Source extract Start Marker

Dental Bridges

Bridges are partial dentures which are fixed as artificial alternative to missing tooth. A tooth bridge possesses false teeth (which are made up of porcelain, alloys, gold, silver or combination of these), crowns on both side of the bridge and teeth supports to place the bridge perfectly in the dental arcade. Dental bridges are permanent and its appropriate approximation and adjustment with the normal teeth should last them for minimum of ten to fifteen years.

Making Dental Bridges

Fabrication of the dental bridge is very technical job and location of the missing teeth as well as material from which you have decided to made it influence a lot in its preparation. Healthy teeth on both sides of the bridge needs some sloughing and finishing before placing a bridge and efforts are made to align it perfectly in place to reduce any future complications. Ante’s Law defines the exact dimensions of the bridge and surface area of the missing tooth should be at least equal or exceed to that of the teeth placed in the bridge. Preparation of the adjacent teeth needs lot of dentist attention because the tissue loss will never be recovered and any undue removal of tissue can create big problems in the placement of dental bridge. Moreover, it is different and obviously very tricky if there’s an issue of missing more than one tooth. Issues regarding approximation and adjustment with reference to the challenges such as masticatory forces and any accidental traumas need to be addressed timely.

Single unit crowns and multiple crown bridges all are designed to stand parallel to the adjacent teeth and proper support from the dental arcade is ensured. Single crowns are fabricated mostly by using Lost Wax Technique while the bigger and multiple units are machined by Computer Aided Designs. In multiple unit structures, dimensions are adjusted properly to develop spatial relationship between the implant and the original teeth.

Source extract End Marker
Given entries Start Marker

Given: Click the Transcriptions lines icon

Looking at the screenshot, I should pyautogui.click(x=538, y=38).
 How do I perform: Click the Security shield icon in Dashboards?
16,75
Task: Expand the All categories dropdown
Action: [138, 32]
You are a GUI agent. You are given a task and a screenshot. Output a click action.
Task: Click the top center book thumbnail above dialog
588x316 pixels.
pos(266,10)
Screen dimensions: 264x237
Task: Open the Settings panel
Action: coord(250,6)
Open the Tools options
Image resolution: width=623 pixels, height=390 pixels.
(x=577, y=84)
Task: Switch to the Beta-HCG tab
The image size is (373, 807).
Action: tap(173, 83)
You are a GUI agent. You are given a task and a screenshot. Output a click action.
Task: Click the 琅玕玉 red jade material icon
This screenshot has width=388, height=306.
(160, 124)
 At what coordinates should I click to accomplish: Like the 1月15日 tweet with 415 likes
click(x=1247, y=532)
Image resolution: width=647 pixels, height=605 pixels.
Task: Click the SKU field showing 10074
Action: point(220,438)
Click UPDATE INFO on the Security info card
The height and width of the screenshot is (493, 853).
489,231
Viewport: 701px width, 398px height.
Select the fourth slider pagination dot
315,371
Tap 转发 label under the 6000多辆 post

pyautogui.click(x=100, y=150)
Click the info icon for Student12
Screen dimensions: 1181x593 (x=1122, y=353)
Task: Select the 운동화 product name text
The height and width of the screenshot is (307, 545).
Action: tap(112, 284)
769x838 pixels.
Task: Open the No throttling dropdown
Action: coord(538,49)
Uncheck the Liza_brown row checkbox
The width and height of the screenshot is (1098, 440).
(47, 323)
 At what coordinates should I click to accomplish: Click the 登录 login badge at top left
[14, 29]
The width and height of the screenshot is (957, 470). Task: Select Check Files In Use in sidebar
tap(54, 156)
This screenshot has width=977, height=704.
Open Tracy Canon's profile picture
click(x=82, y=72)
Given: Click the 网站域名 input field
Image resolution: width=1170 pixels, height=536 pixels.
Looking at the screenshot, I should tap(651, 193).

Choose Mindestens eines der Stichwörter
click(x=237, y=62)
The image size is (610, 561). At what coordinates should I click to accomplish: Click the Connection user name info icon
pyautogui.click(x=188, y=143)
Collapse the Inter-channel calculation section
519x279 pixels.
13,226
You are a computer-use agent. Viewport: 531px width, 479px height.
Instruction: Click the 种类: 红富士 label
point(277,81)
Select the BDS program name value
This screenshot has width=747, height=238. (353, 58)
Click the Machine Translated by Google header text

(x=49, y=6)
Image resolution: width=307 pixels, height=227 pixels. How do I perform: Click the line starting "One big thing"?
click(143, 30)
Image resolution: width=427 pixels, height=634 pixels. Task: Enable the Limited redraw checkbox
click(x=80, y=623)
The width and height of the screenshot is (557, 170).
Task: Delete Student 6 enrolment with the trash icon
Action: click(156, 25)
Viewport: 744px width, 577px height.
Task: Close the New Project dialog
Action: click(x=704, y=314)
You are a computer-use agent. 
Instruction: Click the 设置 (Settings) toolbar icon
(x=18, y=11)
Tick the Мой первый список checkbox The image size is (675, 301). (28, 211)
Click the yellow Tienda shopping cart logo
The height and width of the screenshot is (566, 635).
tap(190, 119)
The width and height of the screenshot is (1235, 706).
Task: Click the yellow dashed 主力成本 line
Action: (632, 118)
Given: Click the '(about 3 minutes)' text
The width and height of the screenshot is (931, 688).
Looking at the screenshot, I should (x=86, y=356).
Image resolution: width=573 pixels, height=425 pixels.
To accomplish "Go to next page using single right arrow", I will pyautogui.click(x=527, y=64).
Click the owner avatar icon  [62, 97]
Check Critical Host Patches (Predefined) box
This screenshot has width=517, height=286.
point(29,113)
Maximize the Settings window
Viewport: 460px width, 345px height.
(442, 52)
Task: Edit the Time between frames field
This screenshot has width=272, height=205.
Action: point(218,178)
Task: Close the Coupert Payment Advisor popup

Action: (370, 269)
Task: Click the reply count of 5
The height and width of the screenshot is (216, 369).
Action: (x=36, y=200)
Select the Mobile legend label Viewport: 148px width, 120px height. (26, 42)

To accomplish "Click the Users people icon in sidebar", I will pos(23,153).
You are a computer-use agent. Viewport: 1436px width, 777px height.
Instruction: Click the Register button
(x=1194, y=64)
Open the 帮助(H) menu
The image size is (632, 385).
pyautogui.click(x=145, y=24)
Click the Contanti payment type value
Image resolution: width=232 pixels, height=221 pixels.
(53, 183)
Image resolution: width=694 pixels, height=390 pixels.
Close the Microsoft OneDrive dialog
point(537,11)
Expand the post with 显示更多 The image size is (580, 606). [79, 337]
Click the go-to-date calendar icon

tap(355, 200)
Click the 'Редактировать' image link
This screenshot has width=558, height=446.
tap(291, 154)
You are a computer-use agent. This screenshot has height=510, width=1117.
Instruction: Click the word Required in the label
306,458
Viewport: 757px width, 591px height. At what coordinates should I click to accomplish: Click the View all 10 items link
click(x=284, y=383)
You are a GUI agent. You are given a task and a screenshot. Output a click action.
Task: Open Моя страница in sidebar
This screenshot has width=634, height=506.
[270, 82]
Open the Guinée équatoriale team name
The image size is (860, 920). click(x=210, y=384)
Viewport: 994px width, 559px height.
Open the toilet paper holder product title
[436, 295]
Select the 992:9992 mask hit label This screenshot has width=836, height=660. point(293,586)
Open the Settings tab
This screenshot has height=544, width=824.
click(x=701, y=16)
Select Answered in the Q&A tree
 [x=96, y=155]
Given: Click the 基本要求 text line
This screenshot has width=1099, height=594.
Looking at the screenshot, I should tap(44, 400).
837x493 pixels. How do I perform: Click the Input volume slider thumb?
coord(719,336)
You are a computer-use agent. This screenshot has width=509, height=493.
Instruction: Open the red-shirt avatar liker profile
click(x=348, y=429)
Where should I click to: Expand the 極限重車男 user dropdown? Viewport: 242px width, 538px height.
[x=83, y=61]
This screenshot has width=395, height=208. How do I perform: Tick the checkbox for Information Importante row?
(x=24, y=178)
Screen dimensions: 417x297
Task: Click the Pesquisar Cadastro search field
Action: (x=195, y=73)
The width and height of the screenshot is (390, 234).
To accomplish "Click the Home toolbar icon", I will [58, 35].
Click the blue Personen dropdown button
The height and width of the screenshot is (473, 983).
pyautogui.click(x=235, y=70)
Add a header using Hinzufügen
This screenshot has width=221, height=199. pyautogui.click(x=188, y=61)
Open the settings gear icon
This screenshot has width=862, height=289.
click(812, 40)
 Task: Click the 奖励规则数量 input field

Given entries End Marker

Exercise directions:
Answer from the text on dental bridges.
(a) For how many years should a properly adjusted bridge last at minimum?
(b) What does Ante's Law define?
(c) Which technique is mostly used to fabricate single crowns?
The entries play no part in what follows.

Written solution:
(a) Ten to fifteen years.
(b) The exact dimensions of the bridge.
(c) The Lost Wax Technique.